PAGE EXCERPT:
********
As we wended our way out of Phnom Penh we passed a large waterfront community. Mony explained that they are predominantly fishermen and while most of Cambodia is Buddhist they are Muslim. To drive the point home we drove past mosque after mosque. Their homes are built on stilts and hang over the river from which their livelihood derives.
Soon we were outside the outskirts of Phnom Penh and into the countryside. Buildings were replaced by fields of tall green and yellow rice. Some was being harvested, the earliest of the crop, while others still have weeks to go before they're ready. The fields are dotted with sugar palms and in the distance there are mountains topped with temples and pagodas. Suddenly Mony pointed out the right side of the van and asked if we wanted to stop. When we saw what he saw we all said yes and as we exited the van we found a rice paddy with dozens on water buffalo grazing. It was beautiful and rather iconic Asia.
********
DATA ROWS:
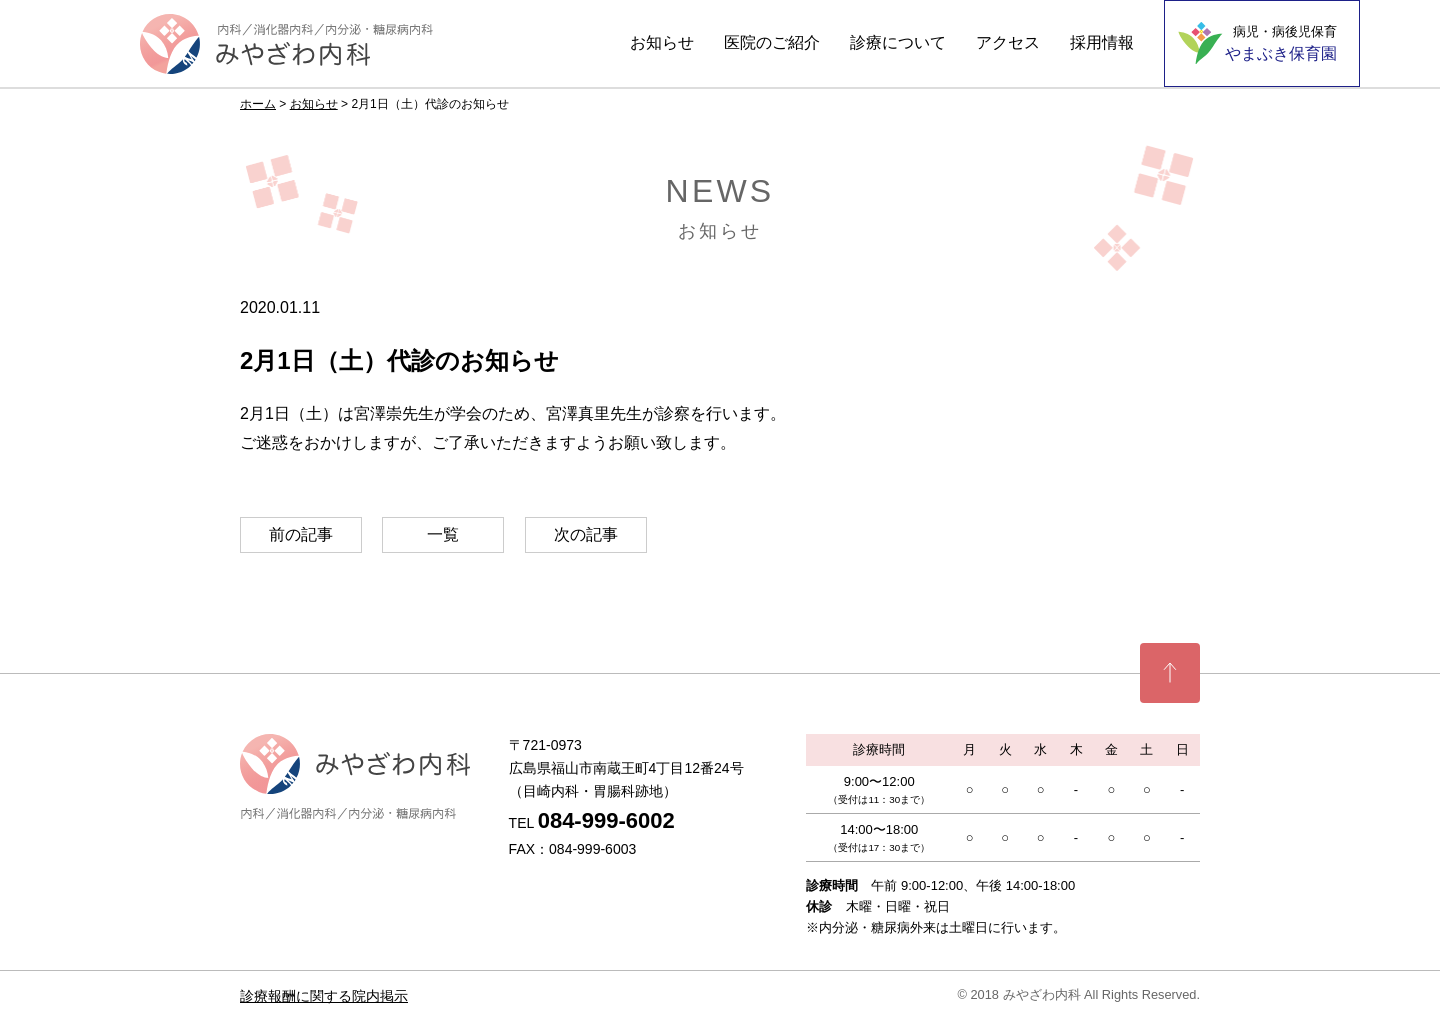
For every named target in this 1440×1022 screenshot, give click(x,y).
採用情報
********
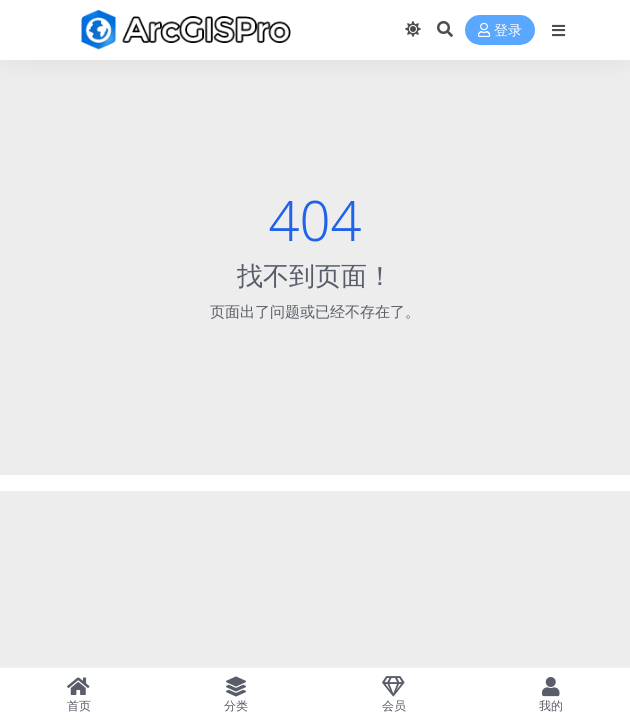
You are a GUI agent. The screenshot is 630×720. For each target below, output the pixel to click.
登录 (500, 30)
********
YOUR TASKS:
1 > Name every plant and animal mentioned in the account of the drive out of Phnom Penh.
2 > Write the next paragraph of the account of the drive out of Phnom Penh, picking up after the stop at the rice paddy.
The listing is separate material and has no connection to the account of the drive out of Phnom Penh.

OUTPUTS:
1 > rice, sugar palms, water buffalo

2 >
So we harassed the wildlife for a little bit and received some information about the local flora (those nifty sensitivity plants the close when you touch them are natives) and then hopped back into the van. It was another hour before we made a second stop to stretch our legs and see another market. Yes, we all love markets. Here we learned about betel nuts. They are a mild stimulant with a taste that is supposed to be peppery; before chewed they are wrapped in a betel leaf and flavored with what was described as "snail slime" and boiled "cow shit." That may be a totally accurate description but it was a white sort of liquidy paste. It doesn't sound appetizing but I supposed some people must find it delicious. Oh, and it stains your mouth red and apparently strengthens your teeth. I think that woman could chew through rocks if the color of her teeth were any indication...
We continued walking and at the end of the market discovered a proper floating village. Probably over a dozen houseboats were anchored about a hundred feet into the river. Their roofs were dotted with TV antenna and long boats were shuttling school children back and forth. Sadly it was getting really hot out under the sun so we didn't stay too long and we were getting hungry so it was time to find some lunch.
Choices for the sole vegetarian were a little limited so I had morning glory (water spinach or ong choy) and rice. It was well seasoned and a little bit spicy but not totally filling. After filling our bellies we were back on the road. Having stopped so many times it was decided that we could make one more stop to see where they make pottery.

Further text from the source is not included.